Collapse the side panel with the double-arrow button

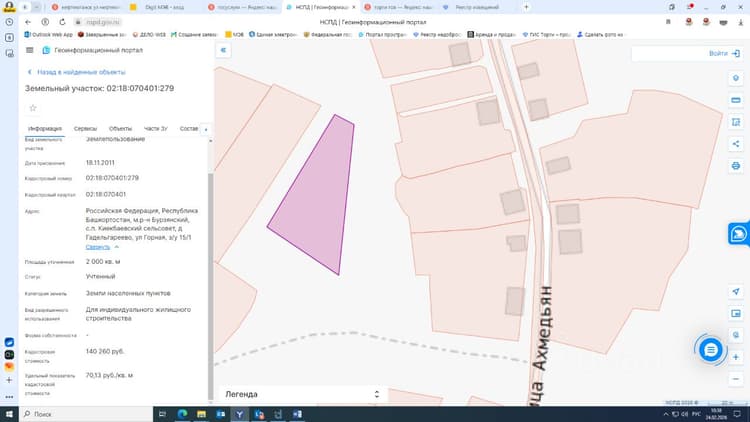(223, 50)
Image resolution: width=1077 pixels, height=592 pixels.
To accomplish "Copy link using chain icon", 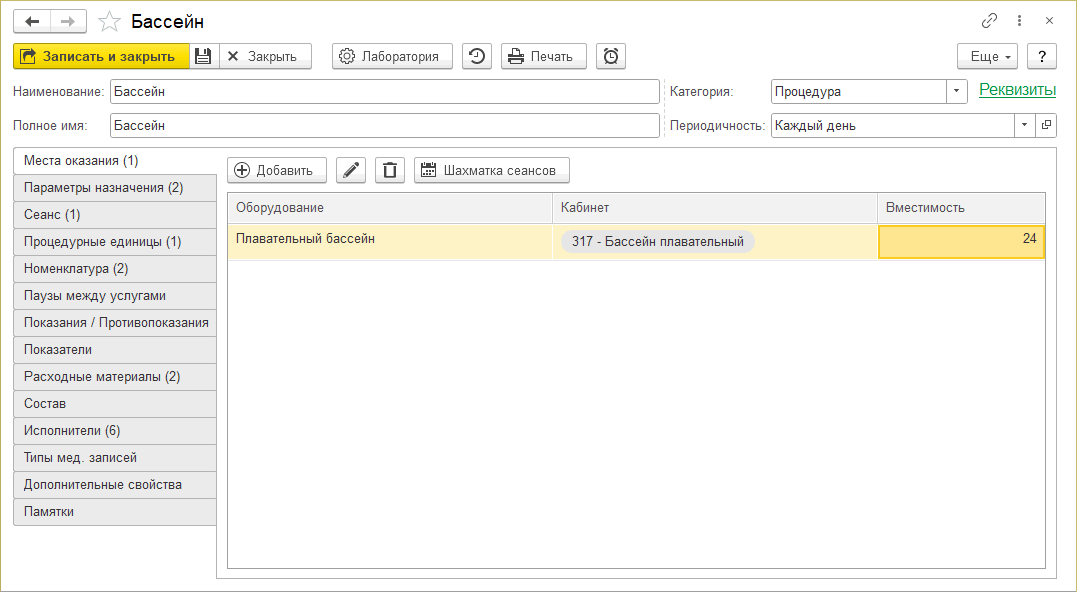I will point(989,21).
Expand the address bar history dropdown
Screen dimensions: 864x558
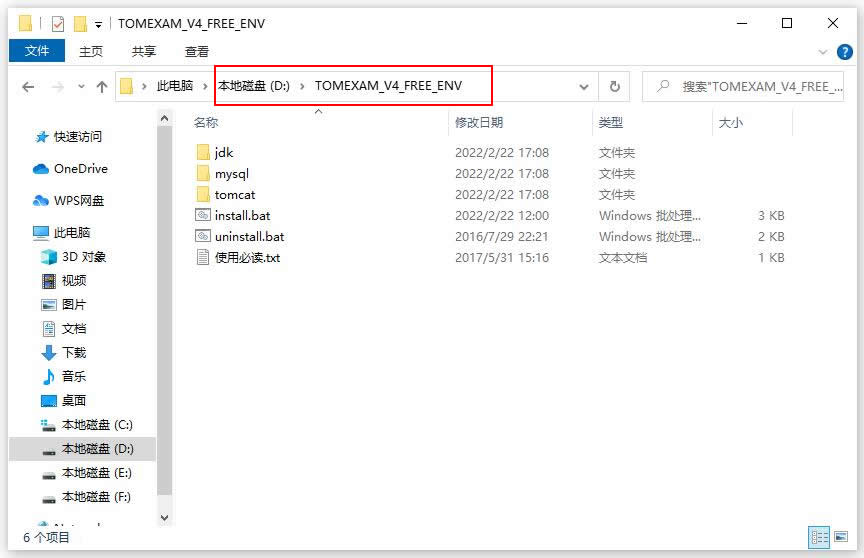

### TASK DIRECTIONS
Print the lines from the one that contains "Expand the address bar history dropdown" through the last line of the data, exactly and in full, and no other lines. Pictures are not part of the copy.

### RESPONSE BOX
Expand the address bar history dropdown
Screen dimensions: 864x558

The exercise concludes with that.